Non ditelo a Matteo Salvini, ma al porto della Valletta, a Malta, fervono gli ultimi preparativi prima della partenza della Phoenix verso il Canale di Sicilia. Con un obiettivo: salvare la vita ai migranti che decidono di tentare la traversata verso l’Europa. E’ la Moas, Migrant Offshore Aid Station, prima, e per il momento unica, missione privata di ricerca e soccorso in alto mare, frutto dell’iniziativa degli imprenditori Regina e Christopher Catrambone.

Così, mentre il leader della Lega Nord minaccia di occupare gli alberghi che il Viminale ha chiesto di destinare all’ondata di profughi in arrivo, la fondazione guidata dalla coppia di milionari filantropi è pronta a ripetere e ampliare la missione dell’anno scorso, quando, in soli due mesi di attività, salvò la vita a 3000 naufraghi affiancando le vedette della defunta operazione Mare nostrum.

La missione durerà dal primo maggio al 31 ottobre e le modalità sono molto simili a quelle dell’anno scorso – spiega il direttore delle operazioni Martin Xuereb, ex Capo di Stato maggiore di Malta e marinaio di lunga data – Dalla Phoenix manderemo in aria i nostri droni e in mare i gommoni in modo da affiancare le operazioni della Guardia costiera italiana”. Ma c’è una novità: a bordo dell’ammiraglia ci sarà una clinica completamente equipaggiata, allestita da Medici senza frontiere, per fornire le cure necessarie ai passeggeri delle carrette del mare. “Siamo orgogliosi di questa collaborazione – continua il capitano Xuereb – perché così, insieme al loro personale medico, andremo oltre al primo soccorso, dato che i migranti possono rimanere a bordo anche 36 ore prima di essere sbarcati o trasferiti su altre navi”.

L’organizzazione medico-sanitaria si è già conquistata il nomignolo di “taxi dei clandestini”, ma i suoi vertici non si scompongono e lasciano che siano i fatti a parlare per loro. “Come sostiene l’Unhcr (Alto commissariato Onu per i rifugiati, ndr) in questo momento ci sono 51 milioni di persone in fuga da conflitti o catastrofi ambientali, molti dei quali in Africa”, spiega Loris De Filippi, presidente di Msf Italia. Dati che dimostrano come la tanto invocata deterrenza alla “lasciamo i barconi al largo” (copyright Salvini) non funziona. “Le persone sfidano il mare e la morte pur di scappare da regimi e guerre – continua De Filippi – E per il momento dall’altra parte del Mediterraneo non ci sono governi credibili per provare a gestire l’emergenza in maniera differente”. 

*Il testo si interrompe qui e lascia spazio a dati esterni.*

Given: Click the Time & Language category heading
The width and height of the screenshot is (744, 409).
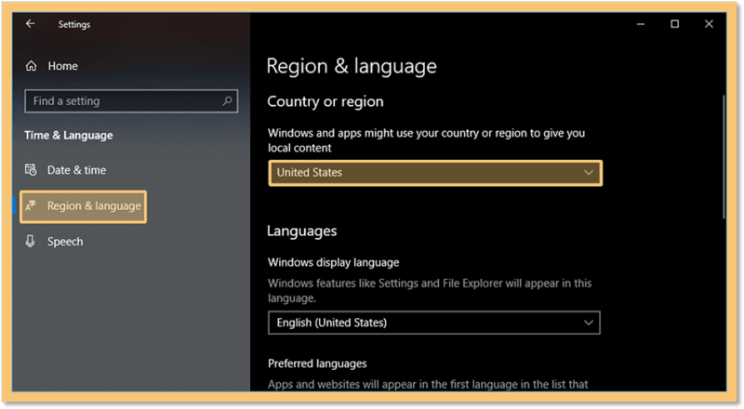Looking at the screenshot, I should [x=69, y=135].
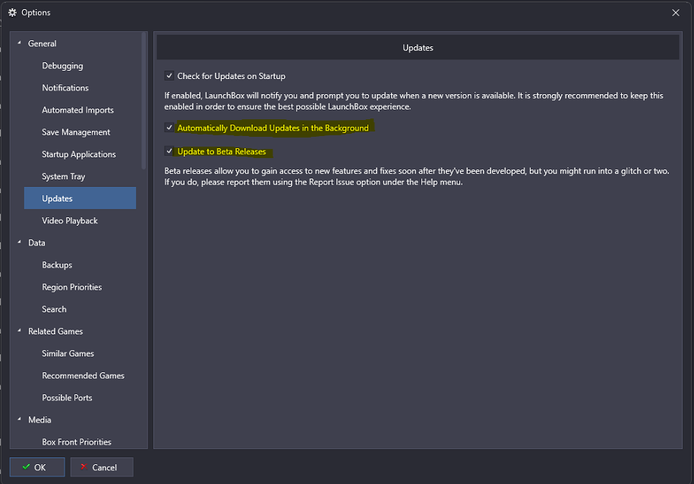694x484 pixels.
Task: Collapse the General tree section
Action: (x=19, y=43)
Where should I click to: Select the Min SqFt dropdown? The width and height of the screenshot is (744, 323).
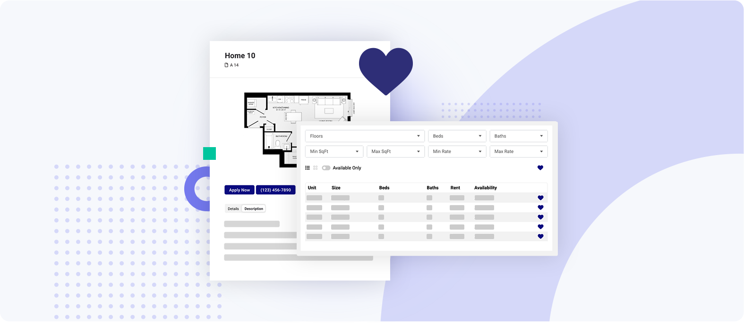tap(334, 151)
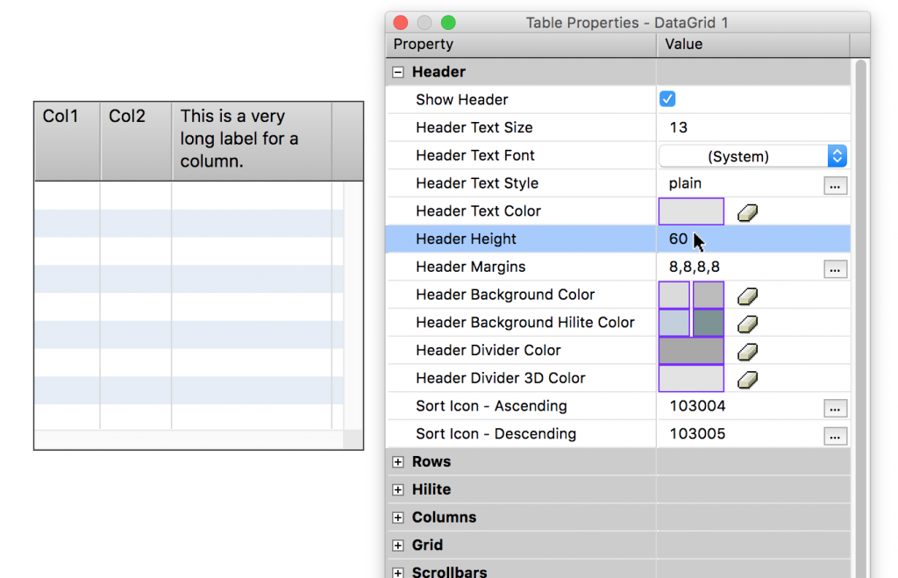Click eraser icon beside Header Background Color

tap(747, 296)
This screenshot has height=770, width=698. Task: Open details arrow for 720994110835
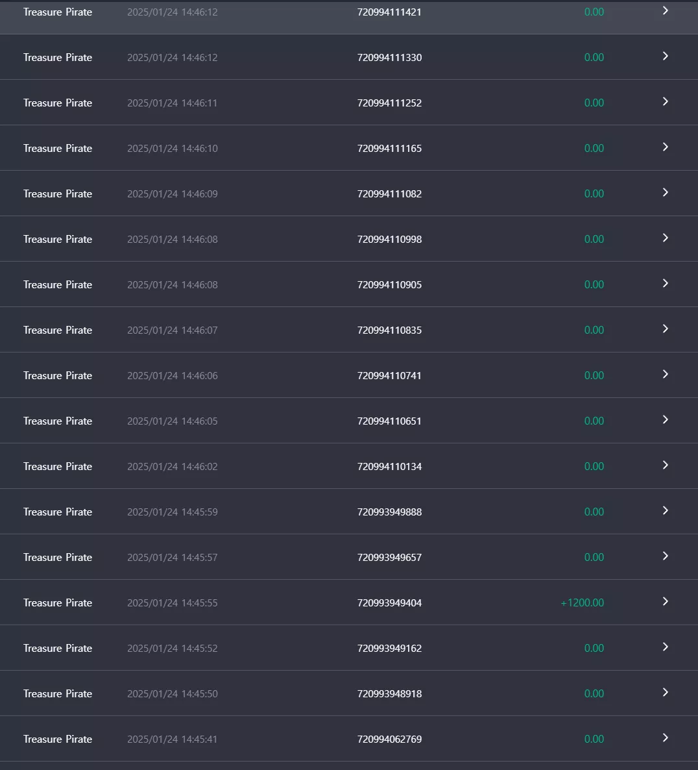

Con i suoi 150mila arrivi, il 2014 è stato l’anno record degli sbarchi sulle nostre coste. Numeri che con ogni probabilità verranno superati questa estate, compreso il carico di morti: 3500 la scorsa stagione, quando c’era Mare nostrum, la missione italiana interrotta a novembre e sostituita dall’europea Triton che però opera molto più lontano dalle coste nordafricane. Tant’è che, secondo i naufraghi sbarcati nei giorni scorsi a Reggio Calabria, davanti alla Libia è colata a picco un’imbarcazione con 400 immigrati a bordo. Se la notizia fosse confermata, sarebbe la strage peggiore della storia del Mediterraneo, ancora più drammatica di quella di Lampedusa nel 2013. “Tutti i salvataggi di questi giorni sono stati fatti dai mezzi della Guardia costiera e della Marina militare italiana e non da Triton”, puntualizza l’ex ministro per l’Integrazione Cécile Kyenge, oggi eurodeputata del Pse. 

“L’Italia non può essere lasciata da sola e tutti i governi devono mettere le attività di recupero in mare in cima alle rispettive agende perché stiamo assistendo a un’ecatombe – avverte il capitano della Moas – Noi siamo qui per aiutare tutti quelli che vorranno fare qualcosa in questo senso”.

L’anno scorso due mesi di missione costarono la bellezza di 3 milioni di euro, tant’è che, da quando il 31 ottobre 2014 la Phoenix attraccò è partita subito la raccolta fondi. “Al momento abbiamo raccolto le risorse per garantire due mesi di attività, ma la nostra missione durerà sei mesi, quindi la strada è ancora lunga”. Sul sito della Fondazione è aperto il fund raising. “Noi l’anno scorso abbiamo dimostrato che una cosa del genere è fattibile – conclude Xuereb – Quest’anno vogliamo fare ancora meglio: salvare più vite e rendere consapevole la società civile che l’immigrazione non può essere considerata solo un problema di ordine pubblico. Ma non vogliamo imporre, vogliamo ispirare”.